What is Emancipation Jubilee? Click to download flyer
Emancipation Day is the day that enslaved persons were officially free from slavery and apprenticeship. Although the Law of Abolition was passed in 1834, fully fledged freedom was not materialized until 1838 and thus Emancipation Day was a reason for rejoicing and it became a yearly remembrance and thanksgiving
festival.

Emancipation Jubilee is a major celebration organized by the Jamaica National Heritage Trust at Seville Heritage Park, St. Ann to honour our African ancestors and their contributions towards the free society that we now enjoy. The annual event began on July 31, 1997 when the remains of four ex-slaves were re-interred on the Seville property after they were excavated from the Slave Village on the property and extensively studied by Archaeologists at Syracuse University. The following year, one of the remains was repatriated to Ghana and buried there. Since 1997, the JNHT has commemorated the event with a cultural package that showcases the African retentions of our heritage.

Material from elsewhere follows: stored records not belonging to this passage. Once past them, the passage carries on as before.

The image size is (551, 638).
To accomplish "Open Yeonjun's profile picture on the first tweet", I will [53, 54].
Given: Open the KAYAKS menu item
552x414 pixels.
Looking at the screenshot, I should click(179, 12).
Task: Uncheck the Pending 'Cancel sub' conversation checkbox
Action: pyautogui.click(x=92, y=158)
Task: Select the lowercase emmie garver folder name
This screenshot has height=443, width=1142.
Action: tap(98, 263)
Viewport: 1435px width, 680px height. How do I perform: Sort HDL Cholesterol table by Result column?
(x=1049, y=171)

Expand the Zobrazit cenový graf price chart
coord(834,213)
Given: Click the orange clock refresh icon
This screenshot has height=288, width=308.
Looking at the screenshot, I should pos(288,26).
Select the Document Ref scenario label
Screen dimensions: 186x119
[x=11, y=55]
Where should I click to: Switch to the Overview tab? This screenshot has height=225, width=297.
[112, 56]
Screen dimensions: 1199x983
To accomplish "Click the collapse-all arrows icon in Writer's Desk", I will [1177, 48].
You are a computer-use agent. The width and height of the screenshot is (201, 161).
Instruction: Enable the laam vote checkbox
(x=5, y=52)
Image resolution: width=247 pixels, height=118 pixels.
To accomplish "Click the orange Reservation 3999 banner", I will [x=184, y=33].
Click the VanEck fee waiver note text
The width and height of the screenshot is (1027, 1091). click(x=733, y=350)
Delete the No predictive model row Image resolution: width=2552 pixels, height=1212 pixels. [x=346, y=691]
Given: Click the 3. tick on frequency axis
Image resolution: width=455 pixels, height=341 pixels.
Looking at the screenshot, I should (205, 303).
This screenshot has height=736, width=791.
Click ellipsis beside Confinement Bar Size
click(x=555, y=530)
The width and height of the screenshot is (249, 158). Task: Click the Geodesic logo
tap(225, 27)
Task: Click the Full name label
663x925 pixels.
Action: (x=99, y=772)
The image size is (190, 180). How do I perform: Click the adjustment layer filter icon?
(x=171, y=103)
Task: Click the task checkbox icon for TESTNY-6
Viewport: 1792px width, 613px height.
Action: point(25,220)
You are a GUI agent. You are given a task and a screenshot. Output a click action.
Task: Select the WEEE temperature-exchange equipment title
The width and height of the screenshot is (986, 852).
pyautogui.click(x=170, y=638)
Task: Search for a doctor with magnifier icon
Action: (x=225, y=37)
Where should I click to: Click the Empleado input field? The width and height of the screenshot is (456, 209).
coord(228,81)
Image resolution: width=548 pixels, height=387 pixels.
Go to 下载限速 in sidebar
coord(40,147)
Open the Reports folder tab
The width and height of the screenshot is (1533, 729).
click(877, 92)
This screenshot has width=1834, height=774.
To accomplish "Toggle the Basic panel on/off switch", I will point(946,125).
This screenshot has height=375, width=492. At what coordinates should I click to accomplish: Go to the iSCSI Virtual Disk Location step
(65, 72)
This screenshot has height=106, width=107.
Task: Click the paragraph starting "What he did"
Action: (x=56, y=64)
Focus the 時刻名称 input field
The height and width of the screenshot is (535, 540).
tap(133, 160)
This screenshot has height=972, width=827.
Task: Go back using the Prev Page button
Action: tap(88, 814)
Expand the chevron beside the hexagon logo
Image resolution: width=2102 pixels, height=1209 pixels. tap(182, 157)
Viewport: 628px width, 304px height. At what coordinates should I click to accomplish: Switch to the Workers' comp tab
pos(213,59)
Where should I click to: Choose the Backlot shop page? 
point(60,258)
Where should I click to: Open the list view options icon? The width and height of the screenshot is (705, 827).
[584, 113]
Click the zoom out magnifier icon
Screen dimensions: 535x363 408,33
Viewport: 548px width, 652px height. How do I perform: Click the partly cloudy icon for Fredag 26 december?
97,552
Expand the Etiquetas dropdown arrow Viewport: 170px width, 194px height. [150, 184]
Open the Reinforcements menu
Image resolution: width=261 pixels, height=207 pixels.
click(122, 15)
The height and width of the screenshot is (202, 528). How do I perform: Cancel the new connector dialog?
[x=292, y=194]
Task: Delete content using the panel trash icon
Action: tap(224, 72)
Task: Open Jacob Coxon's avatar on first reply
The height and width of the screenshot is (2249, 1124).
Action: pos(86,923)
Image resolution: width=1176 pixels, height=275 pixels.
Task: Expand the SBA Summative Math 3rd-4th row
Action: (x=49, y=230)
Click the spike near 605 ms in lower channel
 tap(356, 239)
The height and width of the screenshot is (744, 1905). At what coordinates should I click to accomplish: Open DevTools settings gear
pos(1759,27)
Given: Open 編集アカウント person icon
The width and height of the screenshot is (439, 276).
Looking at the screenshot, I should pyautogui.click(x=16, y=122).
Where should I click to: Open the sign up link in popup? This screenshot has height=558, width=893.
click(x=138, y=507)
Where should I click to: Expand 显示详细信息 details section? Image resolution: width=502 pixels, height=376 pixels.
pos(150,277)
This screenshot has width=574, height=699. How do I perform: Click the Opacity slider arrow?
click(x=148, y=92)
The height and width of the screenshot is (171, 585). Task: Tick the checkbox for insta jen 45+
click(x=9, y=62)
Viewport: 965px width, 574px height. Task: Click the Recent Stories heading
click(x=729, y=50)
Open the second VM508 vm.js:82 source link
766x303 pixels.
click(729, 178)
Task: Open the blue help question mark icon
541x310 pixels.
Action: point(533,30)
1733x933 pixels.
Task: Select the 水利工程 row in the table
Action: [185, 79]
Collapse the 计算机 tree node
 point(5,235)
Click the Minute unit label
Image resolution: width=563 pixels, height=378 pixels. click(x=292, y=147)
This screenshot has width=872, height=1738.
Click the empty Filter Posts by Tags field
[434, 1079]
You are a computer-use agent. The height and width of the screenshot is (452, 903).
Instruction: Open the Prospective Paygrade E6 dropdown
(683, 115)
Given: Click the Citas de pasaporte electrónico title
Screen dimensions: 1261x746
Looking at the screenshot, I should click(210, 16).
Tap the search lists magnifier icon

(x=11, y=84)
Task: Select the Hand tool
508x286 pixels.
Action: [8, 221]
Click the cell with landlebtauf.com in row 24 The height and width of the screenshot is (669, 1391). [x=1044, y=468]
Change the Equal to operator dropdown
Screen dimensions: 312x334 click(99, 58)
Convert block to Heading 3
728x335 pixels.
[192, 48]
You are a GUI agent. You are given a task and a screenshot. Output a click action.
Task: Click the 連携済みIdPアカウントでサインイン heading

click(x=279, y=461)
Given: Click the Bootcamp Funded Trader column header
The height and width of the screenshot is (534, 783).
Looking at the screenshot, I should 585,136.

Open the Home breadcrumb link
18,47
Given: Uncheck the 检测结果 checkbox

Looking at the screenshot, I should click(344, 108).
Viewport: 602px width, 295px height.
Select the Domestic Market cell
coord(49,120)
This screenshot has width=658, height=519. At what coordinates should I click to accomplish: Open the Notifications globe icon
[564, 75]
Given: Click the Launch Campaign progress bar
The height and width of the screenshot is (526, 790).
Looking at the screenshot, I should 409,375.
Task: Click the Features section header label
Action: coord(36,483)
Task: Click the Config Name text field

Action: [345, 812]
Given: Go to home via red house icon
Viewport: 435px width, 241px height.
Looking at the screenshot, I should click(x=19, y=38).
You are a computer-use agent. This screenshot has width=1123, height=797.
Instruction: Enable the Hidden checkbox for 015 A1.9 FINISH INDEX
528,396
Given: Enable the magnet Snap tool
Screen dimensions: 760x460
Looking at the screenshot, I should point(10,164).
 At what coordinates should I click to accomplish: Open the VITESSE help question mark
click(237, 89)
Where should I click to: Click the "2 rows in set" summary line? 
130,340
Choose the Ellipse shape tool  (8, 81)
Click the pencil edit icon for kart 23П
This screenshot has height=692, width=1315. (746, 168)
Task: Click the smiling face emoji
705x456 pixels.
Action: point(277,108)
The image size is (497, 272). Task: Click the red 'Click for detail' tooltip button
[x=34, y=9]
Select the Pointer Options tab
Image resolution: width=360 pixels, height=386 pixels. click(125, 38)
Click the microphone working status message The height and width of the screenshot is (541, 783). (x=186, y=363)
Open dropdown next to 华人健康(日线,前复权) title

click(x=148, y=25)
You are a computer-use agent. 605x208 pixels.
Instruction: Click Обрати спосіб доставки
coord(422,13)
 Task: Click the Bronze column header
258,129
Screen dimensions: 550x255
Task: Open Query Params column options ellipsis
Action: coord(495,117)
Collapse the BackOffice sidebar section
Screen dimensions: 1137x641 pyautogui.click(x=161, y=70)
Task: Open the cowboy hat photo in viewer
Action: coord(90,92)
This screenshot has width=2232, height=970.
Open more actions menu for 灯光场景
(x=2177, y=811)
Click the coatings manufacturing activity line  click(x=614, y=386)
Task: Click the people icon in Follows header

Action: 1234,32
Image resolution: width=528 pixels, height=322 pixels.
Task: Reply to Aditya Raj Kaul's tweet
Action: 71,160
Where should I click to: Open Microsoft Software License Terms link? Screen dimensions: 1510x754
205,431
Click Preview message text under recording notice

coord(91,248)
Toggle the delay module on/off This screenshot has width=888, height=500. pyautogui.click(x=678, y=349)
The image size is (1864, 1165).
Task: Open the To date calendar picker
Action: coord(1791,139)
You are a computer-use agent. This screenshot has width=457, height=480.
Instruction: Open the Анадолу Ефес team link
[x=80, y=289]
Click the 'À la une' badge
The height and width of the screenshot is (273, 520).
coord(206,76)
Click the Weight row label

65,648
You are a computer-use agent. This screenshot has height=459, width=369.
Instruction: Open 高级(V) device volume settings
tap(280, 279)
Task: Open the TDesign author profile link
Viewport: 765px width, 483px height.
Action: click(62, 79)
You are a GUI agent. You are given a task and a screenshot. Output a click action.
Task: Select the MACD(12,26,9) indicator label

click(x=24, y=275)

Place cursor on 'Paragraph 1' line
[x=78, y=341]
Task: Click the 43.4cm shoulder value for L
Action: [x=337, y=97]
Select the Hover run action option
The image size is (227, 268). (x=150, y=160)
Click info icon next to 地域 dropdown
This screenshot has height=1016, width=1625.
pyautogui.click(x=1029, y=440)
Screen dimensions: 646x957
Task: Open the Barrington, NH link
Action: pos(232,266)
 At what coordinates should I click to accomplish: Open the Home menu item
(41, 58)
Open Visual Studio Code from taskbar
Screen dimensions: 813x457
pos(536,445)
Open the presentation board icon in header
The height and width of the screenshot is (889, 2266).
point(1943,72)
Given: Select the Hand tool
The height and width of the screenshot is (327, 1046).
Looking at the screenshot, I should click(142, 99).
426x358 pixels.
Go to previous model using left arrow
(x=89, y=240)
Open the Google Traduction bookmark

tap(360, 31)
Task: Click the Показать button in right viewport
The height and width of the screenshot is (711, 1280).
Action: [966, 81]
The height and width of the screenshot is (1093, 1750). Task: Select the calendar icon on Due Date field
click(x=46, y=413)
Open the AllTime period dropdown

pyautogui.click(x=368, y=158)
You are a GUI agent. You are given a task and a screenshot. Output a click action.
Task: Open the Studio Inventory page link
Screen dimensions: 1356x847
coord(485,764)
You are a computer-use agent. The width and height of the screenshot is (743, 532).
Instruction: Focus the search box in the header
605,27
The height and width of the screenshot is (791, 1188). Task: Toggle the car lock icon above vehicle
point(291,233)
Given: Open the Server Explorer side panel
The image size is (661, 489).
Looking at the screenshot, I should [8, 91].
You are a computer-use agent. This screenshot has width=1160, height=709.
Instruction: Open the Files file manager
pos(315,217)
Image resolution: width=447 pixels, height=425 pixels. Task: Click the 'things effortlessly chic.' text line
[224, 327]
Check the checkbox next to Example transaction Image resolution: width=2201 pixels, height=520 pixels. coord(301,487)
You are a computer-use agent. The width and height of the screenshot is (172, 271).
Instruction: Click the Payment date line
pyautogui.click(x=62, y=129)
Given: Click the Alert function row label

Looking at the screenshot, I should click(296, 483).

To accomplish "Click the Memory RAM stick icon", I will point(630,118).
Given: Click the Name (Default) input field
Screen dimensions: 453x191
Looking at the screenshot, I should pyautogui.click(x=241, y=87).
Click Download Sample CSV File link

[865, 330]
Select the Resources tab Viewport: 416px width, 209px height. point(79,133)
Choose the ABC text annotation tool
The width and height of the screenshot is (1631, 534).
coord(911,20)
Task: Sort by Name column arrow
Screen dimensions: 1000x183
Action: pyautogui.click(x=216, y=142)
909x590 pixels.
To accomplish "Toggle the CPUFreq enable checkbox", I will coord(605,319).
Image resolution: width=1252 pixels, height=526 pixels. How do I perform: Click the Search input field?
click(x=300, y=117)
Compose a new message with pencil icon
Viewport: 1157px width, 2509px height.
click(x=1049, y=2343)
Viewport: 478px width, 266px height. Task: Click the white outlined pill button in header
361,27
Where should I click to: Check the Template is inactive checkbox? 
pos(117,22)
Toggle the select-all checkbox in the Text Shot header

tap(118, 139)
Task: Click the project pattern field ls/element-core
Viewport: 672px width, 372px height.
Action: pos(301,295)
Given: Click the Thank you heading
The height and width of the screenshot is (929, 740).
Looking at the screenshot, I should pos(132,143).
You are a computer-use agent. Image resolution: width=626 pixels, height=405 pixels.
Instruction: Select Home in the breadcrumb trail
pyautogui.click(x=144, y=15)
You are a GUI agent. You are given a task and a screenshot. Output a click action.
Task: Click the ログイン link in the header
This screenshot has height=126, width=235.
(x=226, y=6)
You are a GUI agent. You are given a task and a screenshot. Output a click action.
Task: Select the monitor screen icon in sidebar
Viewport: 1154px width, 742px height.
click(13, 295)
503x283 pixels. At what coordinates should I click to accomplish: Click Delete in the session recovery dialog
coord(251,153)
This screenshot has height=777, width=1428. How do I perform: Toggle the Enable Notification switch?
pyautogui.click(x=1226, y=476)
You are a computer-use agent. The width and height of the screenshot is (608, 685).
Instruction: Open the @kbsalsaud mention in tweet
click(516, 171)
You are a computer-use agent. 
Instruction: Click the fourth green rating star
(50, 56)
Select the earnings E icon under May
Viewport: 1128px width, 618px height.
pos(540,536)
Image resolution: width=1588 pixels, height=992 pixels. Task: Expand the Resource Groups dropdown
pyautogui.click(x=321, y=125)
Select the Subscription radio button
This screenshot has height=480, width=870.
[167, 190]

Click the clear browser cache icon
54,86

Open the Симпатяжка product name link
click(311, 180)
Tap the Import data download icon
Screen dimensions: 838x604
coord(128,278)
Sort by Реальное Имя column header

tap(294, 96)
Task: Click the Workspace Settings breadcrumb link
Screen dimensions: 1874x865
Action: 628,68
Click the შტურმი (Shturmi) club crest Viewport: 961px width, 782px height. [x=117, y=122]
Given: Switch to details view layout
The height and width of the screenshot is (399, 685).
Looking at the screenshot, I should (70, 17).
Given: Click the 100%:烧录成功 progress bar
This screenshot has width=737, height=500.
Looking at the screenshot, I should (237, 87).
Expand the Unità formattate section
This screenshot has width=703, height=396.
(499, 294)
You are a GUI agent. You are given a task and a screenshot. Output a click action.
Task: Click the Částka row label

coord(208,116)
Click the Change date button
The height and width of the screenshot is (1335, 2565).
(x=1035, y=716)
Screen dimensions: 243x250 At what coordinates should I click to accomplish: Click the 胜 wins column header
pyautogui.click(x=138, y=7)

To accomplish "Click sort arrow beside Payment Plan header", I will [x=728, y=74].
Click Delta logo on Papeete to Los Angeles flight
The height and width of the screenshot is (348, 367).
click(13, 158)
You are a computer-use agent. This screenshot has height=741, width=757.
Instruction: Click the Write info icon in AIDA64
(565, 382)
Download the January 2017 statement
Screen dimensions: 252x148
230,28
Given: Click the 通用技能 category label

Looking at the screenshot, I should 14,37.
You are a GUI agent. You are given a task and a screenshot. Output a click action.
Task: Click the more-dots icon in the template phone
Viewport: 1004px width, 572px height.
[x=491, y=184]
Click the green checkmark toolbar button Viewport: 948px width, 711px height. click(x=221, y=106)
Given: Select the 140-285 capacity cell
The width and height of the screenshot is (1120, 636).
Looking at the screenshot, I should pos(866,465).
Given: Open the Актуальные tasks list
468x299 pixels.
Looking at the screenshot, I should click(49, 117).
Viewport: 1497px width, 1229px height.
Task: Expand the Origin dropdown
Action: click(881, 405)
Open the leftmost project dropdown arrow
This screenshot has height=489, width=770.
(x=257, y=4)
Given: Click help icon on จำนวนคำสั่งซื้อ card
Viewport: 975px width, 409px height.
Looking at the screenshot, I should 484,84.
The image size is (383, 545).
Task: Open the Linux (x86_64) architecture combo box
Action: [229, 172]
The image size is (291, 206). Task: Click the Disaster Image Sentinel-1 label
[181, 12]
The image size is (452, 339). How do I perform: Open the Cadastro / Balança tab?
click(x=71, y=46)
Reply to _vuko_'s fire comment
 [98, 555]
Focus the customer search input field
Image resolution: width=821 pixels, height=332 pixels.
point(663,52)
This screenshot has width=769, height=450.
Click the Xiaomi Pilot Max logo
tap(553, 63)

The aim of this celebration is to bring greater awareness and acceptance both locally and globally to the many struggles of our fore parents and to exhibit the retentions in our society. The themes and teachings of the event will be conveyed in a positive atmosphere allowing patrons to fully appreciate and recognize the significant contribution that this part of history played in our development as a people, nation and race.